This year’s seniors have also distinguished themselves on the sports field, with exceptional performances seen in football, softball and soccer, to name a few. Seniors Jordan Pickens and Ben Carrion took the award for Outstanding Athletes of the Year at this year’s athletic awards ceremony.
Pickens, wonder-kind of the softball field, has signed with Walter State University to play softball on a full athletic scholarship. Other signings include, Blair Long with Mars Hill College for soccer; Ben Carrion with Appalachian State for football; Dewayne Issacs with Mars hill for football. Ashley Culpepper with Ole Miss for track and field; Parker Byrd for cross country; Genevieve Emrick to Western Carolina for track and field.

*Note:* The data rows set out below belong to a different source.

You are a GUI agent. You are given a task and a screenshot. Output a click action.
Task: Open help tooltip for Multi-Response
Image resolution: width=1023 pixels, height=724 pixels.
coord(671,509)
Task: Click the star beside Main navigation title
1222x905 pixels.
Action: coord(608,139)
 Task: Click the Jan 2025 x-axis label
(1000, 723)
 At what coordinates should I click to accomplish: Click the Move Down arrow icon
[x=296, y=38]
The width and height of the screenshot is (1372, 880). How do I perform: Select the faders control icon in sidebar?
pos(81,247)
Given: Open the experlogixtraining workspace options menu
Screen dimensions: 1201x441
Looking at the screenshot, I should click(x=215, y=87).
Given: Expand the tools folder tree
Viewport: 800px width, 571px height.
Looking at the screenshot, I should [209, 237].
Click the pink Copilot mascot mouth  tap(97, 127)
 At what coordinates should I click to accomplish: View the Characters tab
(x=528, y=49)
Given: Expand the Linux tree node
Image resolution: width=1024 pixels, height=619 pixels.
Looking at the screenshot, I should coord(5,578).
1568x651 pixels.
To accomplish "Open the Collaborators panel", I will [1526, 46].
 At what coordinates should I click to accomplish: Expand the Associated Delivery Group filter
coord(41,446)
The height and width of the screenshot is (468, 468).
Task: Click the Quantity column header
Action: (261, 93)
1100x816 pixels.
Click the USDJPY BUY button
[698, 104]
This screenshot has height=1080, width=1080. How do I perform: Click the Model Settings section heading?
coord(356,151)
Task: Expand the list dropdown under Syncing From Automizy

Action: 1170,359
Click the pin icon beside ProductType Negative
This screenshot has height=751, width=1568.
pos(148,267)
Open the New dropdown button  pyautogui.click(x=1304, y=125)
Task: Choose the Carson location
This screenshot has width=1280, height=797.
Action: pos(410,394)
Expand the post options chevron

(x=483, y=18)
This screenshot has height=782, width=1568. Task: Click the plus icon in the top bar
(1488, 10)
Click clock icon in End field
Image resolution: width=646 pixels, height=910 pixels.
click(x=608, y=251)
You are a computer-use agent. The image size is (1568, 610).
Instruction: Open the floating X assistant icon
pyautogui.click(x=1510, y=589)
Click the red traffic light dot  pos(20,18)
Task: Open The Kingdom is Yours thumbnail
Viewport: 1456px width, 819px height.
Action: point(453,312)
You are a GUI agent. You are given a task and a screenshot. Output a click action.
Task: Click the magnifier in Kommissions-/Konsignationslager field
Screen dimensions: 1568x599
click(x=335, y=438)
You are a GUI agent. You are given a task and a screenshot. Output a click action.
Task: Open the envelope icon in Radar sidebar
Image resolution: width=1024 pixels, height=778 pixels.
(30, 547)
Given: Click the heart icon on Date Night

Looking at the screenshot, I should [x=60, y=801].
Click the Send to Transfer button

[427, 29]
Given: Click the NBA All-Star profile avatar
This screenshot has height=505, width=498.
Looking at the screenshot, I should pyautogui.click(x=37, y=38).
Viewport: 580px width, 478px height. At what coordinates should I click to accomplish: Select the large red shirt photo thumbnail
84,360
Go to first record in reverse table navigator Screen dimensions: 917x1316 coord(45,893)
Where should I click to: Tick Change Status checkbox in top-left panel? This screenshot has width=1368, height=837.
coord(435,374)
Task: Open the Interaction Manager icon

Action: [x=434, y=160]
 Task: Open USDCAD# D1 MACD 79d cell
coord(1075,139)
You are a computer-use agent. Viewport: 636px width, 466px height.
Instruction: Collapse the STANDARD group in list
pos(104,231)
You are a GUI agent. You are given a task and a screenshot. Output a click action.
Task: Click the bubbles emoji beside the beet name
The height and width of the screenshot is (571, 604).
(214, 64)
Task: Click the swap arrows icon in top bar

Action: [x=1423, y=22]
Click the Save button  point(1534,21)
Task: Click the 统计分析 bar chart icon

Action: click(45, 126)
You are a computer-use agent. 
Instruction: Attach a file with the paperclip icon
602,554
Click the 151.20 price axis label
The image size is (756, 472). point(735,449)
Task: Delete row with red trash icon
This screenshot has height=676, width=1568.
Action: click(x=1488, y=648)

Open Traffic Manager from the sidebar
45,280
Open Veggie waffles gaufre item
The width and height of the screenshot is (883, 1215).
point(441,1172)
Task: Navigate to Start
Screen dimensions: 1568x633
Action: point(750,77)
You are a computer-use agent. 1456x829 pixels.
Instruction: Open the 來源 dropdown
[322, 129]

Asked for his advice for the seniors as they depart FHS, Principal Baldwin cited Mark Twain who once said, “20 years from now you will be more disappointed by the things you didn’t do than by the one’s you did. So throw off the bowlines. Sail away from the safe harbor. Catch the trade winds in your sails. Explore. Dream. Discover.”
“It is my hope that this graduating class takes this quote to heart,” said Baldwin. “They truly have the potential to accomplish great things.”
Franklin High School’s graduation ceremony is scheduled for Friday, June 17 at 7 p.m., at the Ramsey Center on the campus of Western Carolina University.